Cidadãos da mesma língua 

O governo português tomou a semana passada medidas que podemos apelidar de inovadoras e disruptivas para facilitar a imigração de cidadãos da comunidade de língua portuguesa que queiram ir viver para o país Luso.

A criação de um visto de maior duração (180 dias) que permite a entrada legal de emigrantes provenientes dos países de língua Portuguesa em Portugal, com o objetivo de “apenas” procurar de trabalho lá, é um verdadeiro convite para ir morar na terra dos pulas. Isto é muito relevante porque Portugal precisa de gente para inverter o envelhecimento do país e os países de língua portuguesa precisam do mercado europeu para crescer.

Esta medida vem em muito boa hora para os portugueses e é uma boa resposta à operação de propaganda negativa que se gerou numa manhã de filas — propositadas ou expontâneas — que os agentes intervenientes nos assuntos aeroportuários, publico e privados, causaram recentemente em Lisboa.

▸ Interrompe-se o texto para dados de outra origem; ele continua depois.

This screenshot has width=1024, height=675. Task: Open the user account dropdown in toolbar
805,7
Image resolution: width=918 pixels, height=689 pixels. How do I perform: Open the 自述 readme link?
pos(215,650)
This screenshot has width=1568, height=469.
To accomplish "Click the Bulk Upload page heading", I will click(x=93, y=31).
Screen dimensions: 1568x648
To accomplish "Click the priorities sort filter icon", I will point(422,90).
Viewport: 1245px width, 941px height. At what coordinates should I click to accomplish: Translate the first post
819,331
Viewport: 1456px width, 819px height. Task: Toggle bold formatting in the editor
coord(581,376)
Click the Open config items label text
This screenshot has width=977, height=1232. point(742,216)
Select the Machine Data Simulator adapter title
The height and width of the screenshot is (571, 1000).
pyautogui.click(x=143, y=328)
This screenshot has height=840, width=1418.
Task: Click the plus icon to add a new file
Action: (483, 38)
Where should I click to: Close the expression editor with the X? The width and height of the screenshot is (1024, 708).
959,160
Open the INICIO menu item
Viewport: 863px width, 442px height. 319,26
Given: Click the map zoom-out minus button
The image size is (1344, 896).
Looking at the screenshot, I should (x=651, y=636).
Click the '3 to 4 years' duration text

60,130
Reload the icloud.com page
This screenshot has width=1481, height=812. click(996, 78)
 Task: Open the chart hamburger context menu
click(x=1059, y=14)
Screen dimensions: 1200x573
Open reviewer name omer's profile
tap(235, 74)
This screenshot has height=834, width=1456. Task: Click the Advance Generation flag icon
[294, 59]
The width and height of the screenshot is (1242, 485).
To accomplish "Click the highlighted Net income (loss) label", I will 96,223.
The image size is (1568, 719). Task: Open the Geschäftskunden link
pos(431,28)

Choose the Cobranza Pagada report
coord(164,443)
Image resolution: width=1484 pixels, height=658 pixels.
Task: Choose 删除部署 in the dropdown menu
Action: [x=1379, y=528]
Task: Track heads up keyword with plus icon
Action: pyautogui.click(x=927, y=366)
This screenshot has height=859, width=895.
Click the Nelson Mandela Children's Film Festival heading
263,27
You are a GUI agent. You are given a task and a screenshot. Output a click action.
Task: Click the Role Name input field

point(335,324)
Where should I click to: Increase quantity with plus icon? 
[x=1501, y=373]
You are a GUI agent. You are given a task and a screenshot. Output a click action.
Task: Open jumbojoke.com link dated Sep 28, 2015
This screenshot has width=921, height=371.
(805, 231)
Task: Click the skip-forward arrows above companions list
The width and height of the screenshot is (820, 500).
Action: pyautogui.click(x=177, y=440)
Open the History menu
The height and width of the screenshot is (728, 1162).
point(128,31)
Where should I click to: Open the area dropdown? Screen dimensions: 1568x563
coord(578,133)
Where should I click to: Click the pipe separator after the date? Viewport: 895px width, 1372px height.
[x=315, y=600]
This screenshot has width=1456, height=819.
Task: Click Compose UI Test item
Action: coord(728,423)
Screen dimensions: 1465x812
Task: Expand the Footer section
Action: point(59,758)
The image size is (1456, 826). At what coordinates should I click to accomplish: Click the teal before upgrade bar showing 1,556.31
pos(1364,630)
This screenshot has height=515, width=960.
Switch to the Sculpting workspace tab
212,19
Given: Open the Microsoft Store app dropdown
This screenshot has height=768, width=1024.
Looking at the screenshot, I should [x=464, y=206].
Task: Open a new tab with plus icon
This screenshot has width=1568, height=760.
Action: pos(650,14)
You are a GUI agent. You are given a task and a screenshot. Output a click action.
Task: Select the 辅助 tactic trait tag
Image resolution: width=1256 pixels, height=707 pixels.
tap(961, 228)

Porque o que é relevante sublinhar sobre o futuro das relações entre Portugal, o Brasil e os países da língua de Camões, Luandino, Couto e Amado, não são as filas de aeroportos momentâneas, mas sim as políticas de fundo que é necessário implementar. Sabemos que poderão contar com a oposição da União Europeia, mas seria sensato que não fossem as instituições portuguesas a originar uma sempre desnecessária má imagem nacional.

O governo de Lisboa antecipando questões securitárias europeias que estão sendo impostas pela nova realidade política da guerra prolongada na Ucrânia, por um lado; e a necessidade urgente combater o risco demográfico que a nação lusa vive, por outro; são os pontos fulcrais onde se joga o futuro da relação entre Portugal e o Brasil (e os outros países da CPLP).

Portugal precisa da boa imigração e investimento vind@s do Brasil, Angola e dos países de Língua Portuguesa, da mesma forma que o Brasil, Angola e os outros países, precisam de uma porta de entrada para um mercado europeu onde o centro da tomada de decisões de consumo se deslocará progressivamente para o atlântico.

O primeiro ministro dos portugueses sabe disso e vai procura lutar na União Europeia por um regime especial para os cidadãos dos países de língua portuguesa. Ele vai tentar aprovar – ou pelo menos permitir – a criação de uma primeira “cidadania da língua” na história universal.